23 juni
Het ging allemaal soepel en snel vanochtend, dus om 6.10 uur stonden we op het treinstation. Even wat te eten gekocht voor het ontbijt en voor onderweg en om precies 7.10 uur vertrokken we. We zaten op een 4-persoonsplek en gingen achteruit, als enige van het hele treinstel. We hoorden later dat er geen local op die plek wil zitten omdat deze het dichtst bij de WC zit (stankoverlast). Dat viel gelukkig wel mee. Tegenover ons zat een hele aardige vrouw. WJ ging muziek luisteren en een boekje lezen, terwijl Melin de eerste 2 uur met Anastasia, een lerares engels, heeft gepraat.

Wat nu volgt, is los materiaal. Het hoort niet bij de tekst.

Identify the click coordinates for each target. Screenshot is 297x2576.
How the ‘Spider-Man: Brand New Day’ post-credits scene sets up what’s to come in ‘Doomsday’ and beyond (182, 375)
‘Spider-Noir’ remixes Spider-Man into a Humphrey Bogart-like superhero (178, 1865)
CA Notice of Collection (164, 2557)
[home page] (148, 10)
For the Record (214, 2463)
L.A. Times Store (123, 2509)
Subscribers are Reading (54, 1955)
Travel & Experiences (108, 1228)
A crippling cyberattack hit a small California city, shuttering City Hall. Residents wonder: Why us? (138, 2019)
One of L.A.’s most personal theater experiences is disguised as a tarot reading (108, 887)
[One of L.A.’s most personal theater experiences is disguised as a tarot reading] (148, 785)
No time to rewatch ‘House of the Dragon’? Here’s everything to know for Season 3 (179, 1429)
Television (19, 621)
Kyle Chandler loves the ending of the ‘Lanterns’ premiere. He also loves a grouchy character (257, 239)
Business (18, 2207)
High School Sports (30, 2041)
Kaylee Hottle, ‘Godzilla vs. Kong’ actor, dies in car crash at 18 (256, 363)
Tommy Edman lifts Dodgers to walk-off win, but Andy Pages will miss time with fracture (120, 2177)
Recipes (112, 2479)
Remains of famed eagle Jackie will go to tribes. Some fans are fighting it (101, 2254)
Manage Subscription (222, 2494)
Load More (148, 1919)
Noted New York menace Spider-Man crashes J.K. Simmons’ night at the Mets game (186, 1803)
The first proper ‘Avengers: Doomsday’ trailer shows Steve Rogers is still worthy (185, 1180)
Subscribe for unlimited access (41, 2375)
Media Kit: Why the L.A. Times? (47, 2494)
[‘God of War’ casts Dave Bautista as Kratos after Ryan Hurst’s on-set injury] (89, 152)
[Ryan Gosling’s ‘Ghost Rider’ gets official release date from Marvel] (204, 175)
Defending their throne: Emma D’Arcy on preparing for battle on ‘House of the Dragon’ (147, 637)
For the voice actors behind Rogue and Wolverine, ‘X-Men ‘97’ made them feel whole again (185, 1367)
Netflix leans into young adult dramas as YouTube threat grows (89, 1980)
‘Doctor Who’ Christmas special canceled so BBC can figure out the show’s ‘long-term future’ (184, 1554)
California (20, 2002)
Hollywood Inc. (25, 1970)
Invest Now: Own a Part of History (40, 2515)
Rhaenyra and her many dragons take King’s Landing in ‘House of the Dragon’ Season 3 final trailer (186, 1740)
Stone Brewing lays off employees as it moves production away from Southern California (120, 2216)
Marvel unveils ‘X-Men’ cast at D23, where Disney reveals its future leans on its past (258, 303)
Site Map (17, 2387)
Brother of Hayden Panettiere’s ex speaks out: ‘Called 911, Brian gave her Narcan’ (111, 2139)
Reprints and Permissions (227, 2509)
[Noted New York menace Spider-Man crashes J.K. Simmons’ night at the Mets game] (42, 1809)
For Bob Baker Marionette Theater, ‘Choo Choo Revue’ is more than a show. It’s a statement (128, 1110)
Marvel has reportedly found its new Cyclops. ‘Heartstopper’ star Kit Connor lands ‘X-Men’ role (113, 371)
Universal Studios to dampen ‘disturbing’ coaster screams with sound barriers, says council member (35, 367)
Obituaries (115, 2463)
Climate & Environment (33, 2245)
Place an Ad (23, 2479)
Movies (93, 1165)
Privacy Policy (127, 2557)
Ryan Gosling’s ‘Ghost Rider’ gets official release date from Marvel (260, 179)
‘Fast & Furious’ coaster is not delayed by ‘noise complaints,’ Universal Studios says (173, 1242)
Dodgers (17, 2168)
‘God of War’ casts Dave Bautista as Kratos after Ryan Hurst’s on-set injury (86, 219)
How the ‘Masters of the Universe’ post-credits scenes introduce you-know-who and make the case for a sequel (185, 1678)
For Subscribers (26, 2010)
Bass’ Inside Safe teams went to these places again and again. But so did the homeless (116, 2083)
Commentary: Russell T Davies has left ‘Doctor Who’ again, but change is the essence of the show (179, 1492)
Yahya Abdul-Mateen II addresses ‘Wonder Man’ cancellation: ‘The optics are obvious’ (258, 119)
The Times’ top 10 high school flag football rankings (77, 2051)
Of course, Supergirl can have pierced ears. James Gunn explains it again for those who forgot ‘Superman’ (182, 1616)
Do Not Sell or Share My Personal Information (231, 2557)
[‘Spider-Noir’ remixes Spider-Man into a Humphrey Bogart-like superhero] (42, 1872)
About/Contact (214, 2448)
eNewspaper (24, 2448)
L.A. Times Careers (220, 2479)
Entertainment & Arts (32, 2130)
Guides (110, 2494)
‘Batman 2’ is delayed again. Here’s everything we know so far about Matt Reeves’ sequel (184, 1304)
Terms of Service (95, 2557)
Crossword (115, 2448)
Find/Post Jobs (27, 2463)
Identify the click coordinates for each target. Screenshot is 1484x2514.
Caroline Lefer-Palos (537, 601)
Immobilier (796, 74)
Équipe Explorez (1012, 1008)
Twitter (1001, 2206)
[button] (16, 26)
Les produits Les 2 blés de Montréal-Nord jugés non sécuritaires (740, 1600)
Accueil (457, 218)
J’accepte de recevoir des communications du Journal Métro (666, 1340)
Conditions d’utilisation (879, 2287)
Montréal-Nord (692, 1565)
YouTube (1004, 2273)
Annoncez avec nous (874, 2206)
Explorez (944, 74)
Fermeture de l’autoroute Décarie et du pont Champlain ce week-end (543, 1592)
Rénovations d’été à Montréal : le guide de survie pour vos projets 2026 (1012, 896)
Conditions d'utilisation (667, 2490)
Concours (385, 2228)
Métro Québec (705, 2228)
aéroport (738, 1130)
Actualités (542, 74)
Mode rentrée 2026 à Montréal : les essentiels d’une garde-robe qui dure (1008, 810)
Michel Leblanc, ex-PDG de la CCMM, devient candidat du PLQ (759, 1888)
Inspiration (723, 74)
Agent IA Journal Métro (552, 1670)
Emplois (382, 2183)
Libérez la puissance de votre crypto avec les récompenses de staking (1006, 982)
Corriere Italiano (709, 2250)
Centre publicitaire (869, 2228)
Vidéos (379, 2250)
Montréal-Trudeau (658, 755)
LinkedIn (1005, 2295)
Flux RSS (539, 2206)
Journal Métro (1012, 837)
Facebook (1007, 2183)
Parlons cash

De trein was best ok. We wilden eerst een executive boeken (airco, eten en drinken inclusief), maar deze zat dus vol. Nu in de bisnis-klasse. Een stuk goedkoper, maar ventilatoren ipv airco en geen eten. Prima te doen verder. Wel kwamen er bij elke stop allerlei verkopers in de trein met eten, koffie, speelgoed en kranten. Echt elke stop, dus een bijna continue stroom van verkopers. We hebben dus vaak onze ‘ Tidak, terima kasih’, geoefend. We hebben alleen op aanraden van Anastasia een salade gekocht: een soort gado-gado maar dan anders ;-) Die was erg lekker!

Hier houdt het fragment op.